### Your task
Write out every line of the listing below word for word, keeping each one unchanged.

### Entries on locating words and elements

──────

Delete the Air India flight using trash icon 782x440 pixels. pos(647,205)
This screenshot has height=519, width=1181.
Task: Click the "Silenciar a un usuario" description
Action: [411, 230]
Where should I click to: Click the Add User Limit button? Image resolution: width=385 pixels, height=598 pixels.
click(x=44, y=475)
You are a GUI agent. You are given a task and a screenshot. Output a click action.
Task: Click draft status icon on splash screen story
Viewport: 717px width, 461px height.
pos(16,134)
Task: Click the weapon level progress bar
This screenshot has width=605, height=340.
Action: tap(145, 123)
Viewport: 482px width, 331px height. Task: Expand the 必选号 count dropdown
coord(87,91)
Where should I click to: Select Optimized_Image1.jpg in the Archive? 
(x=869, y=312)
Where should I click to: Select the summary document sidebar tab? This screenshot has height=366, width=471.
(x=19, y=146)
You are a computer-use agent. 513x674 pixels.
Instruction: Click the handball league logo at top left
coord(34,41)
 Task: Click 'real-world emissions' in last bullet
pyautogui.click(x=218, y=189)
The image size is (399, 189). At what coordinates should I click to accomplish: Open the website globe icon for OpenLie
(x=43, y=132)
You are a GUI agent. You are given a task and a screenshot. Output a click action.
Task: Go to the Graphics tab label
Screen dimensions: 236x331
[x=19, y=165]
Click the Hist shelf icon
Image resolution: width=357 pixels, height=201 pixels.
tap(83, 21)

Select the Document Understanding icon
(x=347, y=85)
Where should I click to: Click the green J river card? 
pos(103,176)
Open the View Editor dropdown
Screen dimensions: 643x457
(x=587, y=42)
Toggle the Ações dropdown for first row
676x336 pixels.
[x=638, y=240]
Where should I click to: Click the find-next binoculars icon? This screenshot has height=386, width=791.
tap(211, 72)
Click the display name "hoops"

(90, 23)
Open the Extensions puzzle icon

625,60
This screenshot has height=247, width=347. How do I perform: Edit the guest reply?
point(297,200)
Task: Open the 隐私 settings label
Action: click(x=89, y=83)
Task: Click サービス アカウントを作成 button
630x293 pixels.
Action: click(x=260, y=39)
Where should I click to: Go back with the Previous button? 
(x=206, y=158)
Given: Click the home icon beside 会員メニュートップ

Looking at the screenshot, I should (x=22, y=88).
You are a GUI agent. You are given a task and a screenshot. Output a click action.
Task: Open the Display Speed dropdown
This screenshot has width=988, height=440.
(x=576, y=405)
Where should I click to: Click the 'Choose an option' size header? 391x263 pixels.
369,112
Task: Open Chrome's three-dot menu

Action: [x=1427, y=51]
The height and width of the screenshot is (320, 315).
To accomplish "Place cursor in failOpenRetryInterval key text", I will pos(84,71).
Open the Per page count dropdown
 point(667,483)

──────

### Response to the task
Delete the Air India flight using trash icon 782x440 pixels. pos(647,205)
This screenshot has height=519, width=1181.
Task: Click the "Silenciar a un usuario" description
Action: [411, 230]
Where should I click to: Click the Add User Limit button? Image resolution: width=385 pixels, height=598 pixels.
click(x=44, y=475)
You are a GUI agent. You are given a task and a screenshot. Output a click action.
Task: Click draft status icon on splash screen story
Viewport: 717px width, 461px height.
pos(16,134)
Task: Click the weapon level progress bar
This screenshot has width=605, height=340.
Action: tap(145, 123)
Viewport: 482px width, 331px height. Task: Expand the 必选号 count dropdown
coord(87,91)
Where should I click to: Select Optimized_Image1.jpg in the Archive? 
(x=869, y=312)
Where should I click to: Select the summary document sidebar tab? This screenshot has height=366, width=471.
(x=19, y=146)
You are a computer-use agent. 513x674 pixels.
Instruction: Click the handball league logo at top left
coord(34,41)
 Task: Click 'real-world emissions' in last bullet
pyautogui.click(x=218, y=189)
The image size is (399, 189). At what coordinates should I click to accomplish: Open the website globe icon for OpenLie
(x=43, y=132)
You are a GUI agent. You are given a task and a screenshot. Output a click action.
Task: Go to the Graphics tab label
Screen dimensions: 236x331
[x=19, y=165]
Click the Hist shelf icon
Image resolution: width=357 pixels, height=201 pixels.
tap(83, 21)

Select the Document Understanding icon
(x=347, y=85)
Where should I click to: Click the green J river card? 
pos(103,176)
Open the View Editor dropdown
Screen dimensions: 643x457
(x=587, y=42)
Toggle the Ações dropdown for first row
676x336 pixels.
[x=638, y=240]
Where should I click to: Click the find-next binoculars icon? This screenshot has height=386, width=791.
tap(211, 72)
Click the display name "hoops"

(90, 23)
Open the Extensions puzzle icon

625,60
This screenshot has height=247, width=347. How do I perform: Edit the guest reply?
point(297,200)
Task: Open the 隐私 settings label
Action: click(x=89, y=83)
Task: Click サービス アカウントを作成 button
630x293 pixels.
Action: click(x=260, y=39)
Where should I click to: Go back with the Previous button? 
(x=206, y=158)
Given: Click the home icon beside 会員メニュートップ

Looking at the screenshot, I should (x=22, y=88).
You are a GUI agent. You are given a task and a screenshot. Output a click action.
Task: Open the Display Speed dropdown
This screenshot has width=988, height=440.
(x=576, y=405)
Where should I click to: Click the 'Choose an option' size header? 391x263 pixels.
369,112
Task: Open Chrome's three-dot menu

Action: [x=1427, y=51]
The height and width of the screenshot is (320, 315).
To accomplish "Place cursor in failOpenRetryInterval key text", I will pos(84,71).
Open the Per page count dropdown
 point(667,483)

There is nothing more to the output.